[Stored records]
_ _ _ _ _ _ _

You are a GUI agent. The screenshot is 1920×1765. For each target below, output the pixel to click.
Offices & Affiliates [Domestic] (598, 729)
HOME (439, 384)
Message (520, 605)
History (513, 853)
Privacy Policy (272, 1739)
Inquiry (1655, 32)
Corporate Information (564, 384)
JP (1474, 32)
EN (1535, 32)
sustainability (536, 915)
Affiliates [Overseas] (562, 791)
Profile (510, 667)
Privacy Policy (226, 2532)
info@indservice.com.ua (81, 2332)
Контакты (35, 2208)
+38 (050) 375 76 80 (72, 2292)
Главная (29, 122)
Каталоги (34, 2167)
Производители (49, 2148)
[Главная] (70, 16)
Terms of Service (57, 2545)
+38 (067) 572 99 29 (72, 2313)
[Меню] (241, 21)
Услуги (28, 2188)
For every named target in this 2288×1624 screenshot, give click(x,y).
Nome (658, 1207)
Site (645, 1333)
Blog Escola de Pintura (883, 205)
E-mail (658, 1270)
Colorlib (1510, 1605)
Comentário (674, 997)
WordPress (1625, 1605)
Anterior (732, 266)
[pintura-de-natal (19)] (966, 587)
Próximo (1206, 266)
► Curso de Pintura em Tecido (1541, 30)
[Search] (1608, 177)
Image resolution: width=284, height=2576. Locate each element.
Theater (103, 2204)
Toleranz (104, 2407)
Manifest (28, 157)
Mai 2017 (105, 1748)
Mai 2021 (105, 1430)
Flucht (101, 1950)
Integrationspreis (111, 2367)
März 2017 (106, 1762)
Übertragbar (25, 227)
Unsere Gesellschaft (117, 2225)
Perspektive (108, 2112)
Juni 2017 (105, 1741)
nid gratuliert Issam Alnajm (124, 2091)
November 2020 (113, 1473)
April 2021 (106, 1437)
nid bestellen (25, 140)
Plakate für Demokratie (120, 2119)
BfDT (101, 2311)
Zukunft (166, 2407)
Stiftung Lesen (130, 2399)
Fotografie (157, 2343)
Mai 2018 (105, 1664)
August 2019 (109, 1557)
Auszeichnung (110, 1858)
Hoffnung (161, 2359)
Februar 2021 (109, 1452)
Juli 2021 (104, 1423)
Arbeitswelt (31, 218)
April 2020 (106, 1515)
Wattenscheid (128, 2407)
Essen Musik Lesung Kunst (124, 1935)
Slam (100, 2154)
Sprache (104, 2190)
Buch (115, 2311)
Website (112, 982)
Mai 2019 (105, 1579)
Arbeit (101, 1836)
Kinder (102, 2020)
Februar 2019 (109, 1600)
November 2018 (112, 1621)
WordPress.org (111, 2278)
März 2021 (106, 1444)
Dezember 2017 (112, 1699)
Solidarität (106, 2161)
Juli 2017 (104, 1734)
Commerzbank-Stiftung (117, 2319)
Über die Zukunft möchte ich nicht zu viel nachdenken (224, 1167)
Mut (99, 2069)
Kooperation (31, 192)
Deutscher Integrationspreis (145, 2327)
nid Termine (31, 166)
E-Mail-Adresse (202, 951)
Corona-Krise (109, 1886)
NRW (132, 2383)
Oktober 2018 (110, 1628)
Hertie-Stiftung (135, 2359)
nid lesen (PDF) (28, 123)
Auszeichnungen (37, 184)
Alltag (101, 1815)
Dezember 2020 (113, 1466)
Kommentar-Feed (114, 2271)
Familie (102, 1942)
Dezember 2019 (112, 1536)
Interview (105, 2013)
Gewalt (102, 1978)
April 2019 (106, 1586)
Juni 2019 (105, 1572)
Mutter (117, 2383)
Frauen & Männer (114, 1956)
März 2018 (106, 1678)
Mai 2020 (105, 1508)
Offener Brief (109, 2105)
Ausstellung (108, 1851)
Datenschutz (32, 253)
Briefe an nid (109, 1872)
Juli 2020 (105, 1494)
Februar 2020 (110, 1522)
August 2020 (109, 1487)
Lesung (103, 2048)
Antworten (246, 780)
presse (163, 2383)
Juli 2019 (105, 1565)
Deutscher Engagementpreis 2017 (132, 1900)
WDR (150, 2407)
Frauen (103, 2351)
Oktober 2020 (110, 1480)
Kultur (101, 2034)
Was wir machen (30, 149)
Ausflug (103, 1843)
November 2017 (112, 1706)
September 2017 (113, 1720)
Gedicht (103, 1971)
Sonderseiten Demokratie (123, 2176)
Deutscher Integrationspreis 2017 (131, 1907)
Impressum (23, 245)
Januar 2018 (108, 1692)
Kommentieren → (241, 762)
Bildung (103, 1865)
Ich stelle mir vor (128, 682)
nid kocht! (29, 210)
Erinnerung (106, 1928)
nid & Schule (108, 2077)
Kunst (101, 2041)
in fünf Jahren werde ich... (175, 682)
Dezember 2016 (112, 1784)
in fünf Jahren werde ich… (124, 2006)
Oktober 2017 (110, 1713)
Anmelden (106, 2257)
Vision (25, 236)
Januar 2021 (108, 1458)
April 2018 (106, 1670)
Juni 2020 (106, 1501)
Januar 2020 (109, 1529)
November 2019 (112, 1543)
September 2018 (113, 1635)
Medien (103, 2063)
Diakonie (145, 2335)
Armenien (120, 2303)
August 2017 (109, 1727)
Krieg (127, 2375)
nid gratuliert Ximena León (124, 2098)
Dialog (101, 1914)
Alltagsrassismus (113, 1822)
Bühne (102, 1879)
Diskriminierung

_ _ _ _ _ _ _

Assignment => Could every entry be given again exactly, with no line skipped?

Response area =>
You are a GUI agent. The screenshot is 1920×1765. For each target below, output the pixel to click.
Offices & Affiliates [Domestic] (598, 729)
HOME (439, 384)
Message (520, 605)
History (513, 853)
Privacy Policy (272, 1739)
Inquiry (1655, 32)
Corporate Information (564, 384)
JP (1474, 32)
EN (1535, 32)
sustainability (536, 915)
Affiliates [Overseas] (562, 791)
Profile (510, 667)
Privacy Policy (226, 2532)
info@indservice.com.ua (81, 2332)
Контакты (35, 2208)
+38 (050) 375 76 80 (72, 2292)
Главная (29, 122)
Каталоги (34, 2167)
Производители (49, 2148)
[Главная] (70, 16)
Terms of Service (57, 2545)
+38 (067) 572 99 29 (72, 2313)
[Меню] (241, 21)
Услуги (28, 2188)
For every named target in this 2288×1624 screenshot, give click(x,y).
Nome (658, 1207)
Site (645, 1333)
Blog Escola de Pintura (883, 205)
E-mail (658, 1270)
Colorlib (1510, 1605)
Comentário (674, 997)
WordPress (1625, 1605)
Anterior (732, 266)
[pintura-de-natal (19)] (966, 587)
Próximo (1206, 266)
► Curso de Pintura em Tecido (1541, 30)
[Search] (1608, 177)
Image resolution: width=284, height=2576. Locate each element.
Theater (103, 2204)
Toleranz (104, 2407)
Manifest (28, 157)
Mai 2017 (105, 1748)
Mai 2021 (105, 1430)
Flucht (101, 1950)
Integrationspreis (111, 2367)
März 2017 (106, 1762)
Übertragbar (25, 227)
Unsere Gesellschaft (117, 2225)
Perspektive (108, 2112)
Juni 2017 (105, 1741)
nid gratuliert Issam Alnajm (124, 2091)
November 2020 (113, 1473)
April 2021 (106, 1437)
nid bestellen (25, 140)
Plakate für Demokratie (120, 2119)
BfDT (101, 2311)
Zukunft (166, 2407)
Stiftung Lesen (130, 2399)
Fotografie (157, 2343)
Mai 2018 (105, 1664)
August 2019 (109, 1557)
Auszeichnung (110, 1858)
Hoffnung (161, 2359)
Februar 2021 (109, 1452)
Juli 2021 (104, 1423)
Arbeitswelt (31, 218)
April 2020 (106, 1515)
Wattenscheid (128, 2407)
Essen Musik Lesung Kunst (124, 1935)
Slam (100, 2154)
Sprache (104, 2190)
Buch (115, 2311)
Website (112, 982)
Mai 2019 (105, 1579)
Arbeit (101, 1836)
Kinder (102, 2020)
Februar 2019 (109, 1600)
November 2018 (112, 1621)
WordPress.org (111, 2278)
März 2021 (106, 1444)
Dezember 2017 (112, 1699)
Solidarität (106, 2161)
Juli 2017 (104, 1734)
Commerzbank-Stiftung (117, 2319)
Über die Zukunft möchte ich nicht zu viel nachdenken (224, 1167)
Mut (99, 2069)
Kooperation (31, 192)
Deutscher Integrationspreis (145, 2327)
nid Termine (31, 166)
E-Mail-Adresse (202, 951)
Corona-Krise (109, 1886)
NRW (132, 2383)
Oktober 2018 (110, 1628)
Hertie-Stiftung (135, 2359)
nid lesen (PDF) (28, 123)
Auszeichnungen (37, 184)
Alltag (101, 1815)
Dezember 2020 (113, 1466)
Kommentar-Feed (114, 2271)
Familie (102, 1942)
Dezember 2019 (112, 1536)
Interview (105, 2013)
Gewalt (102, 1978)
April 2019 (106, 1586)
Juni 2019 (105, 1572)
Mutter (117, 2383)
Frauen & Männer (114, 1956)
März 2018 (106, 1678)
Mai 2020 (105, 1508)
Offener Brief (109, 2105)
Ausstellung (108, 1851)
Datenschutz (32, 253)
Briefe an nid (109, 1872)
Juli 2020 (105, 1494)
Februar 2020 (110, 1522)
August 2020 (109, 1487)
Lesung (103, 2048)
Antworten (246, 780)
presse (163, 2383)
Juli 2019 (105, 1565)
Deutscher Engagementpreis 2017 (132, 1900)
WDR (150, 2407)
Frauen (103, 2351)
Oktober 2020 (110, 1480)
Kultur (101, 2034)
Was wir machen (30, 149)
Ausflug (103, 1843)
November 2017 (112, 1706)
September 2017 (113, 1720)
Gedicht (103, 1971)
Sonderseiten Demokratie (123, 2176)
Deutscher Integrationspreis 2017 (131, 1907)
Impressum (23, 245)
Januar 2018 (108, 1692)
Kommentieren → (241, 762)
Bildung (103, 1865)
Ich stelle mir vor (128, 682)
nid kocht! (29, 210)
Erinnerung (106, 1928)
nid & Schule (108, 2077)
Kunst (101, 2041)
in fünf Jahren werde ich... (175, 682)
Dezember 2016 (112, 1784)
in fünf Jahren werde ich… (124, 2006)
Oktober 2017 (110, 1713)
Anmelden (106, 2257)
Vision (25, 236)
Januar 2021 (108, 1458)
April 2018 (106, 1670)
Juni 2020 (106, 1501)
Januar 2020 (109, 1529)
November 2019 (112, 1543)
September 2018 (113, 1635)
Medien (103, 2063)
Diakonie (145, 2335)
Armenien (120, 2303)
August 2017 (109, 1727)
Krieg (127, 2375)
nid gratuliert Ximena León (124, 2098)
Dialog (101, 1914)
Alltagsrassismus (113, 1822)
Bühne (102, 1879)
Diskriminierung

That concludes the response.